MEDINA COUNTY, Ohio — Robert Cox is a 76-year-old man on a mission.
“I’m looking after my brothers and my sister and I want to ensure that they get a shot,” Cox said. “About a month ago, I heard that Summit County was preparing to register or enroll people for the vaccine program.”
However, he said all efforts to sign his siblings up for a shot in the arm have felt more like a shot in the dark in his Medina County hometown.
“You press COVID-19 and it provides you a list of 20, 30 and 40 mile radius of your house,” Cox said.
Cox said no matter how far he searched, he was unable to find an open vaccination appointment in Medina County.
“They had no idea what amount of vaccine they would get and they had no idea what the priority would be,” Cox said.
He said the vaccine rollout process has been less than satisfactory for seniors trying to navigate automated phone systems and online portals.
“Not one time in dozens of calls did I ever receive an opportunity to make an appointment, whether I was 80 or 70 or 50 or whatever,” Cox said. “She said that at some point in time, I would be able to get information pertaining to me online at a link and that link was provided on their website.”

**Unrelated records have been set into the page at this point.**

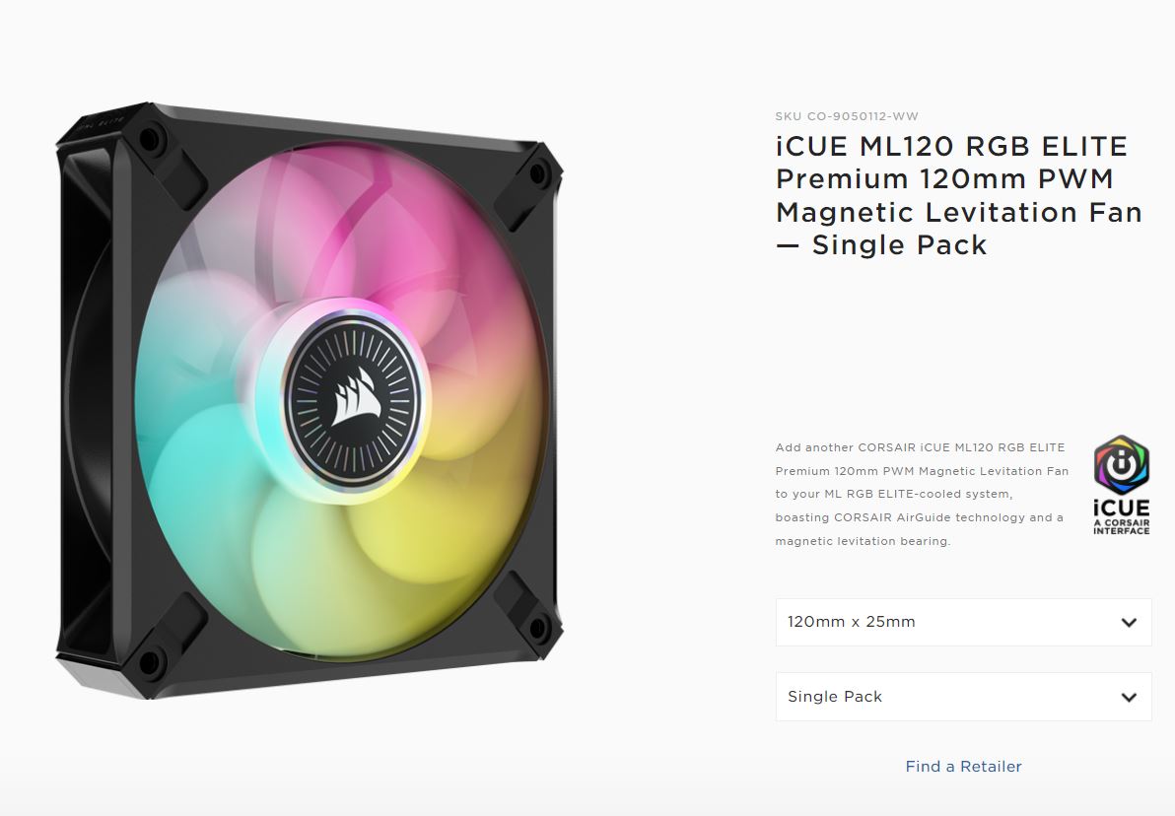1175x816 pixels.
Task: Click the fan's top-right screw mount
Action: point(538,173)
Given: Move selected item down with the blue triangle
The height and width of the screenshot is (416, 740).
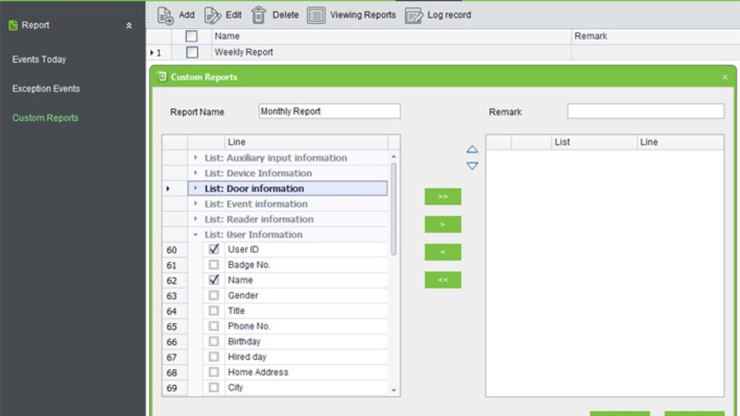Looking at the screenshot, I should pyautogui.click(x=472, y=166).
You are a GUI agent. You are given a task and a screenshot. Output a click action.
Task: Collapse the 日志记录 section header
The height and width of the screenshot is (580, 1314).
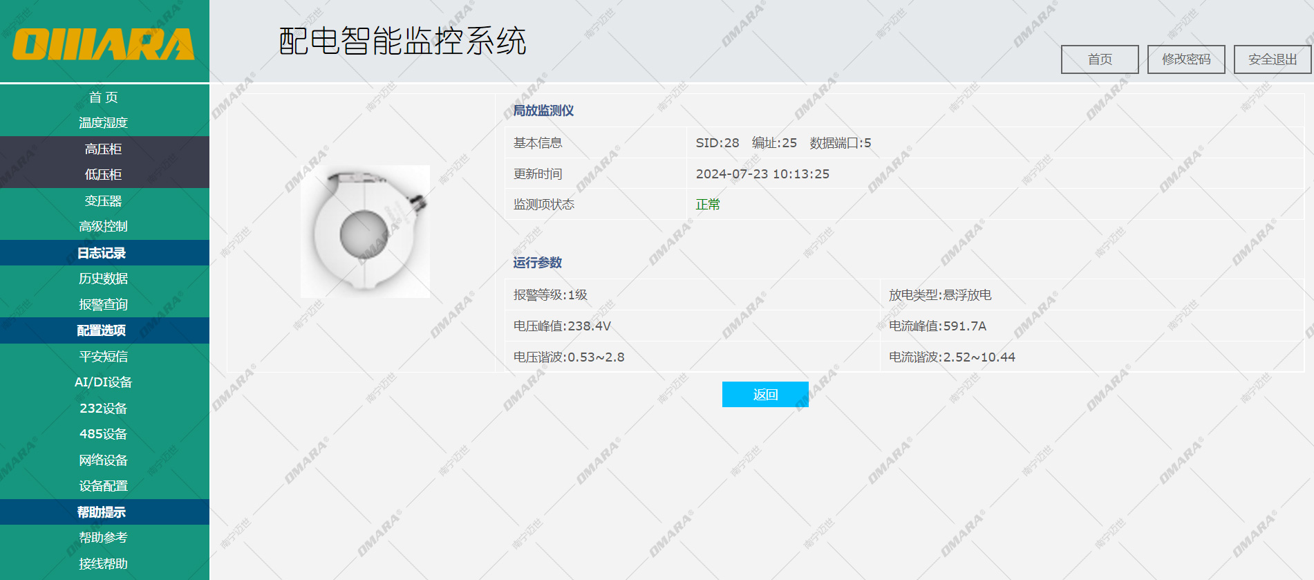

Summit County Public Health Director Donna Skoda said there are multiple reasons for the county-by-county confusion, led primarily by a lack of supply.
“Probably the biggest determining factor is how much vaccine they get. If you have 100 doses and you're a smaller county, you can do that in two hours. You can set up appointments and bring people in,” Skoda said. “For our 1B, we only received the first week 300 doses. We just have to get more of it. When the other ones come to the market I really think we'll have more.”
Cox said he did eventually receive his first dose of the vaccine.
“I got mine as a veteran and I got it as a result of a health condition,” Cox said.
However, he told News 5 his 80-year-old sister is still waiting on pins and needles.
“The last I talked to her, she said that now she was trying through Kroger,” Cox said.
The caregiver of his siblings is calling for more compassion throughout the process.
“Don't make it more difficult than it needs to be and be responsive,” Cox said. “If you're a senior and the world is a little different to you, you don't function as well, perhaps you ought to have a way to do it that you can trust and that you can rely on.”
He said there is also a major need for consistency.
“There are lives at stake here and it has to be a more orderly process,” Cox said. “I don't want to go in front of anybody, you know? I just want it to be like the governor says it should be. That's it.”